Admitting that it made a blunder that contributed to a ratings slide, Rogers yanked the anchor chair from under in-studio host George Stroumboulopoulos, a talk show host hired in 2013-14 to help HNIC become more hip and edgy with skinny ties and a more urbane attitude.
Apparently it didn’t sell in Saskatoon. So Rogers went back to the future and recalled folksy former HNIC anchor Ron MacLean – the man who Stroumboulopoulos replaced – from broadcasting Siberia to rescue a television franchise that Rogers obtained in a $5.2 billion, 12-year deal with the National Hockey League.
Another move that Rogers made was promoting David Amber, a former ESPN sportscaster and HNIC contributor, to host of “Hockey Night in Canada’s” late games on Saturday, in essence making him the co-face of the venerable broadcast with MacLean.
Amber is perhaps the dean of a growing group of black hockey broadcasters that includes former NHL players Kevin Weekes, Anson Carter and Jamal Mayers. Amber, a Toronto native, handled pre-game, between-period, and post-game duties for HNIC. For the 2016-17 season, he’ll sit in the big chair and provide the narrative for the late games.
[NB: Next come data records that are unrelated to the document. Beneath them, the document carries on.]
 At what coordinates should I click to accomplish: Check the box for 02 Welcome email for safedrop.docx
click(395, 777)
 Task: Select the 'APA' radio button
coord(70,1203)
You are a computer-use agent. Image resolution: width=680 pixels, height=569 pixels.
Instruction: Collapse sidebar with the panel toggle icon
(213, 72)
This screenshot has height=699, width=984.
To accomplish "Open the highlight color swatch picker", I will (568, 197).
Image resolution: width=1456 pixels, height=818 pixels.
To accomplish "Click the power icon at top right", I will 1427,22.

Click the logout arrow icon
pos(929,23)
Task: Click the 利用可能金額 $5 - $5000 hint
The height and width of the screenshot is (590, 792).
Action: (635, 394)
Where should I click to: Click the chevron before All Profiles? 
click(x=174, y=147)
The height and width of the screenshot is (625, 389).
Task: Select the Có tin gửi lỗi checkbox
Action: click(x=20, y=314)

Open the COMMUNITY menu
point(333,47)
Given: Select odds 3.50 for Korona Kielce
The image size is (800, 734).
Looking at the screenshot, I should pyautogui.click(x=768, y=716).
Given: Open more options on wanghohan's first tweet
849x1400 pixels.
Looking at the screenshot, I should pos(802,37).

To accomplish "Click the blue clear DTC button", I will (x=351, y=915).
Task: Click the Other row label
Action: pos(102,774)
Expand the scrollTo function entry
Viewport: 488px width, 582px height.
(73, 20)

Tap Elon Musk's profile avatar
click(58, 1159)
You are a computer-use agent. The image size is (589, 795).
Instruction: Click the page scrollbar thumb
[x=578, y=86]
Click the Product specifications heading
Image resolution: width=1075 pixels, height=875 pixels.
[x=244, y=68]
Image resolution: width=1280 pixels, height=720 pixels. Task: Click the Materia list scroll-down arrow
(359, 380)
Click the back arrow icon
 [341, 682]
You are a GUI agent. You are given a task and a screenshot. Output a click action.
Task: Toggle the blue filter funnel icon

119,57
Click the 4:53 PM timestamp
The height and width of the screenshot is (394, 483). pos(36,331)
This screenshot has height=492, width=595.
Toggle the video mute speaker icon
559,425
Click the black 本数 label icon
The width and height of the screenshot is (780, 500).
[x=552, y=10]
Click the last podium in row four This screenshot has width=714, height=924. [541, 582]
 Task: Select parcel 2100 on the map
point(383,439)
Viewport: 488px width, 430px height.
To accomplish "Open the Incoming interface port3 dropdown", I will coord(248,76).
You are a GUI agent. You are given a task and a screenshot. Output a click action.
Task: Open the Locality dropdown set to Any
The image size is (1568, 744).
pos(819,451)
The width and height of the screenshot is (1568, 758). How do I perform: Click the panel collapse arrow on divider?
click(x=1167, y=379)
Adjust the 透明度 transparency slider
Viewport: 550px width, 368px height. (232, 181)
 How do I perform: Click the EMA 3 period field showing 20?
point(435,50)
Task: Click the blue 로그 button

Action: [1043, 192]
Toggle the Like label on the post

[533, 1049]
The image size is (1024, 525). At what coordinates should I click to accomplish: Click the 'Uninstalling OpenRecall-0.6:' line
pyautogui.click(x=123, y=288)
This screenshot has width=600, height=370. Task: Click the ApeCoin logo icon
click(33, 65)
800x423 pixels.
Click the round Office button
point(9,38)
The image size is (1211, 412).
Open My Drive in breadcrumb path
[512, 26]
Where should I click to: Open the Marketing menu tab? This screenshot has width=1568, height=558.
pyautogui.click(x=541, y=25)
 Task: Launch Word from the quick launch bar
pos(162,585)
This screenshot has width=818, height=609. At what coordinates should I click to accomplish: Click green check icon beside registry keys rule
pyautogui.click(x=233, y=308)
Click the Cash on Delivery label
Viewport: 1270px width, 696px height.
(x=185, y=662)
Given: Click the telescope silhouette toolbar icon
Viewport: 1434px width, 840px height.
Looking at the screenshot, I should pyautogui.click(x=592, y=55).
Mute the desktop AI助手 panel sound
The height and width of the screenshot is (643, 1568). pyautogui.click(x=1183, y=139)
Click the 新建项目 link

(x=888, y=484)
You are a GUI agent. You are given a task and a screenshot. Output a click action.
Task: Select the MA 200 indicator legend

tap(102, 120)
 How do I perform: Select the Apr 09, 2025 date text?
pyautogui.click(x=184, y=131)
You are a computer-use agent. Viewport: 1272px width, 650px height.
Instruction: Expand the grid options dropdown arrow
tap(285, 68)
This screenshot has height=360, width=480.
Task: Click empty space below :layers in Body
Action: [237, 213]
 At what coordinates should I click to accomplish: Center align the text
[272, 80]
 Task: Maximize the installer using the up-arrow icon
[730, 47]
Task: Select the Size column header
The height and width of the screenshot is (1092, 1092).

“The exposure from ‘Hockey Night,’ I’ve certainly had a significant amount of minority faces – mostly black, but even Indian and Asian – say they’re happy to see (that hockey’s) not so homogeneous the way it was maybe 10 years ago; that there are people of color coming in and being able to lend a voice and face to the sport,” Amber told me in 2014. “It has been a slow transition, absolutely, but there are going to be a lot of new young guys coming up now.”
He told me that his rise as a hockey broadcaster coincides with the growing number of minority players in hockey and the impact they’re having in the NHL.
“When you look at the guys who’ve made it now, these are impact players whether it’s (Philadelphia Flyers’ Wayne) Simmonds, we know what (Colorado Avalanche’s Jarome) Iginla’s been able to do over his career,(Pittsburgh Penguins’) Trevor Daley,” Amber said. “Because the position of the players has increased and the position of some of the media members has increased from a minority standpoint, I think success breeds success and visibility breeds more visibility and I think that’s a good thing.”
Good luck with the new role on “Hockey Night in Canada,” David. Stay away from the skinny ties.